Despite these new trends, typical multi-cuisine restaurants serving Indian, Chinese and Tandoor cuisine command a devoted crowd, mainly comprising nuclear families.
These regular customers like to binge on oil-laden, artificially-coloured and heavily-spiced food, which to them is simply restaurant food. Often, we end up having lunch or dinner at such places just to get rid of our hunger pangs, rather than to admire the presentation or quality of food.
Salt is the kind of restaurant families would love to dine out at. A separate area for kids with a mini crib caters to parents, while the lounge section caters to youngsters.
Interiors are definitely up to the mark and no stone has been left unturned to assure the comfort of a customer. Although the restaurant’s elaborate menu speaks for itself with plentiful Oriental options, the food falls in the ‘multi-cuisine’ bracket.
The Korean Lamb (Rs 290) spoke for the level of expertise in the kitchen. Sesame seeds, soy sauce and chilli sauce made for the coating and the meat was unfortunately chewy and dry. Having experienced one Oriental flavour, I opted for some of the vegetarian spread instead.

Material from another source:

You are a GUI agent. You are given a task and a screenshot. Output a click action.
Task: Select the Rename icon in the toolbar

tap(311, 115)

The Veg Diwani Handi (Rs 200) is one of those all-time favourites. Made with a generous amount of oil, this thick brown gravy had chunks of assorted vegetables that were already fried separately and added in. A heavy garnish of julienned ginger completed the dish.

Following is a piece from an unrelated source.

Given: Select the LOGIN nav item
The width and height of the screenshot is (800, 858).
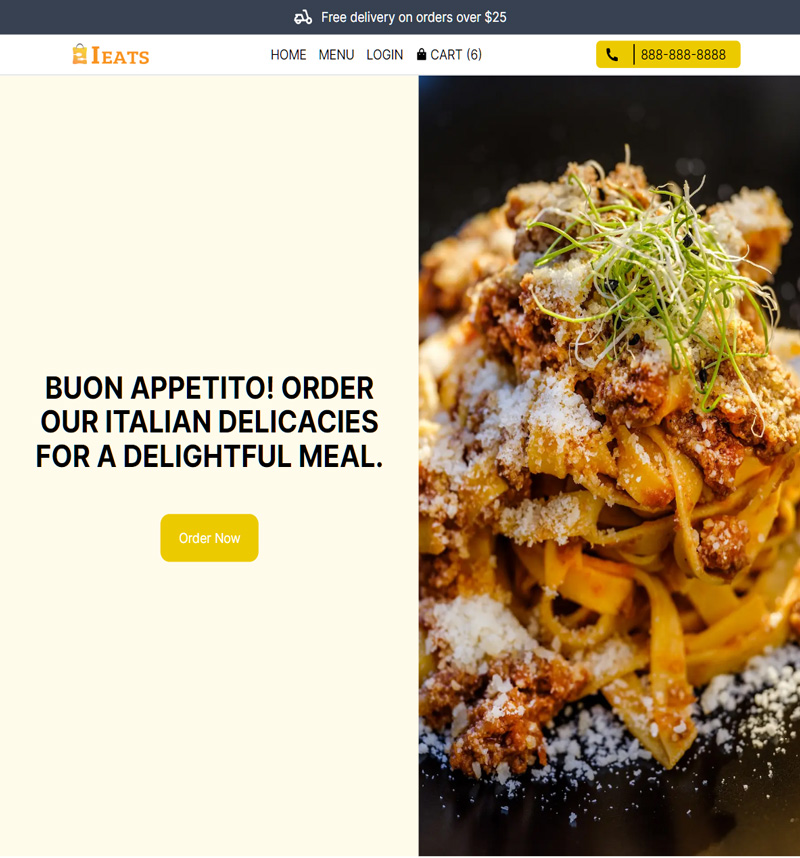Looking at the screenshot, I should click(x=385, y=55).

Next, I ordered their Chicken Dum Biryani (Rs 250) and wasn’t too surprised to find rice coloured in three different shades in it. What was annoying though was that one bit into whole spices after almost every three morsels.

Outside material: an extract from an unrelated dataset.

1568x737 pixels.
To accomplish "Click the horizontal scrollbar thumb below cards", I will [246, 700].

The flavour of the lard, true to the identity of a dum-style biryani, was missing. Even though it was served in a clay pot, I found it hard to believe that it was cooked traditionally. The taste was not bad though.
Salt could be looked upon as a comfortable zone for family dining. The ambience and service is value for money, while the food is edible. It is not the kind of place a dish should be applauded or criticised, for that matter — simply because the hands making your meal have a different category of experience altogether.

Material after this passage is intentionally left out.